A year ago, when retired High Court president Aharon Barak finished an address at a legal conference at Neveh Ilan near Jerusalem, he asked if there were any questions. A member of the audience began his question with "Professor Barak, I would like to ask..." But Barak cut him off. "I am not a professor since I stopped teaching at university," he said. "You can call me Justice Barak or President Barak."
It has been 31 years since Barak left the office of dean of the Hebrew University Faculty of Law to become attorney general. He taught during that time, and there are those who say he is an even better teacher than he is a judge. But, as of yesterday, he is once again Professor Barak, the theoretician, scholar and philosopher.
The modesty of Aharon and Elisheva Barak is obvious to anyone who ever visited their Jerusalem home. The same modesty, bordering on austerity, was the hallmark of Barak's retirement ceremony yesterday. He canceled the party the Courts Administration had planned for him after the cost was made public. He did not allow even the plain refreshments served to the dignitaries that crowded the hall at the High Court building to be paid for by the state. Thus, Judge Elisheva Barak, vice-president of the National Labor Court, was seen yesterday morning before the ceremony, setting out the refreshments she had prepared herself ("together with a neighbor.")

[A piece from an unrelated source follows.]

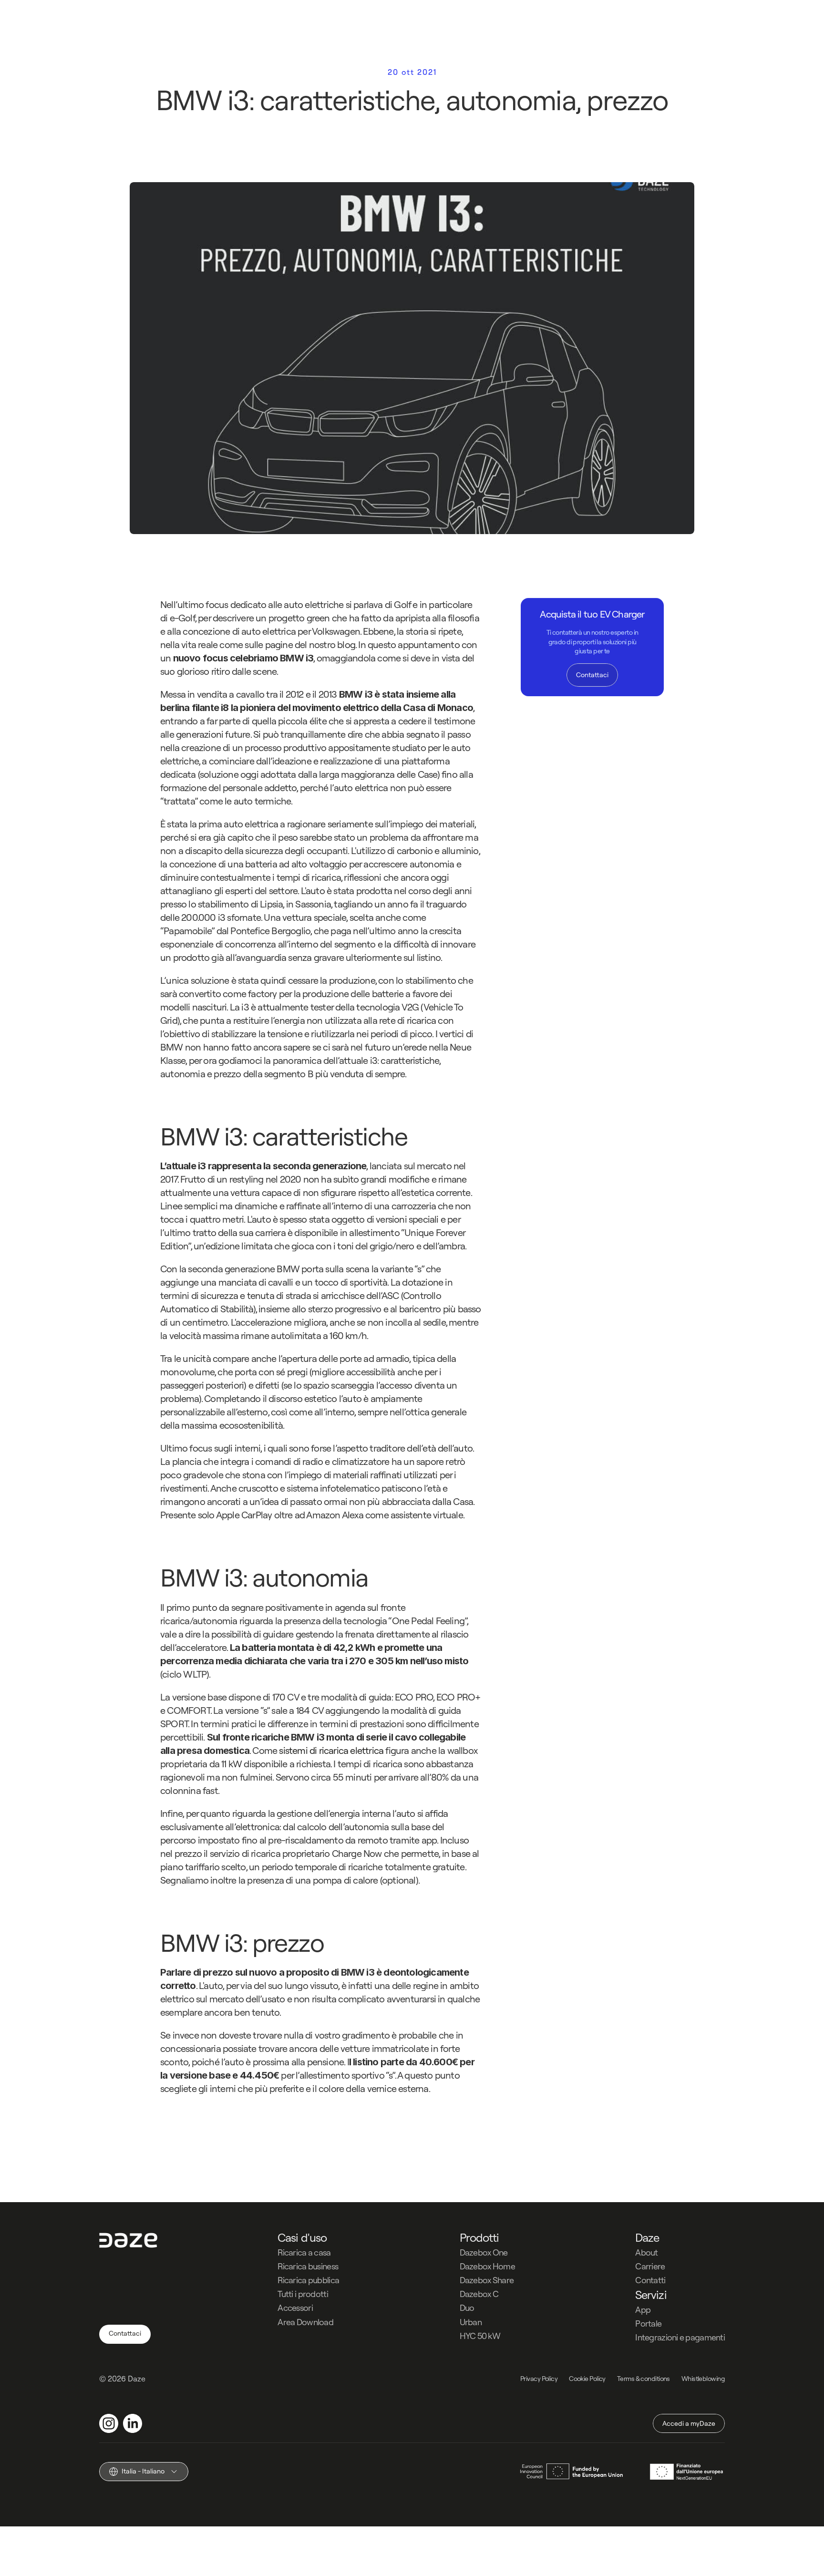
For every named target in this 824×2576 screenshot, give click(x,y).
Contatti (650, 2280)
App (642, 2309)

The ceremony, in which Barak handed down his last ruling, was followed according to protocol by his speech, and one by the attorney general, the head of the Israel Bar Association and the incoming High Court president, was a long one. The swearing-in ceremony of the new president, Dorit Beinisch, in the Chagall Hall of the Knesset, also had its share of lengthy addresses. For television viewers, who had a rare opportunity to hear a concentrated series of messages by senior officials of the justice system, it must certainly have seemed strange.

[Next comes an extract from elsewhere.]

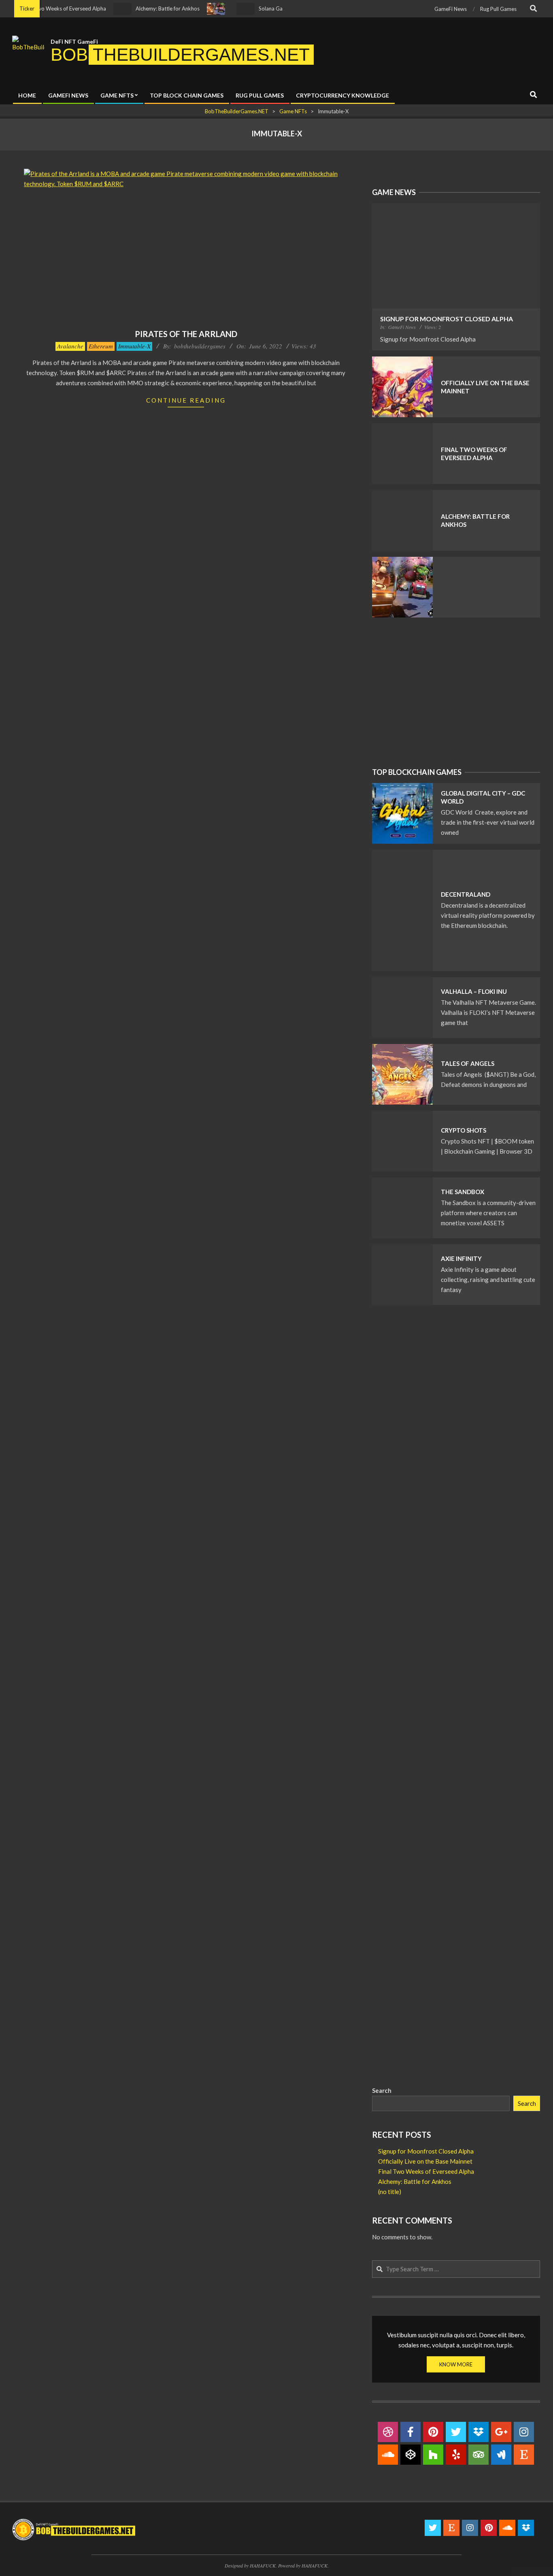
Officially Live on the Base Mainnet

These ceremonies did not obey the rules of ratings, which require a much faster pace. However for both the incoming and outgoing High Court heads, this was a golden opportunity to make their judicial credo known without the intervention of commentators.
Of all the speakers, Mazuz seemed most able to seize the moment. "A person knows only rarely in real time that the moment he is experiencing is a historic moment," Mazuz said, capturing the sense of all those present.
History yesterday turned a page, and some of the speakers' voices broke when they spoke.
"I had the privilege of being Aharon's student," Beinisch said, choking back tears. And when she came to the words, "Aharon was a child who survived the selection in Democracy Square in the Kovna ghetto," the tears did come.
The leaders of the judicial world almost never show their human face in public. Yesterday, we were able to see them as people: Mazuz tripping over his tongue and saying "bless you, the next princess, ah, president," along with tears, hugs, and Barak, "a giant of the generation," as acting president Dalia Itzik called him, taking pictures with his grandchildren climbing all over him.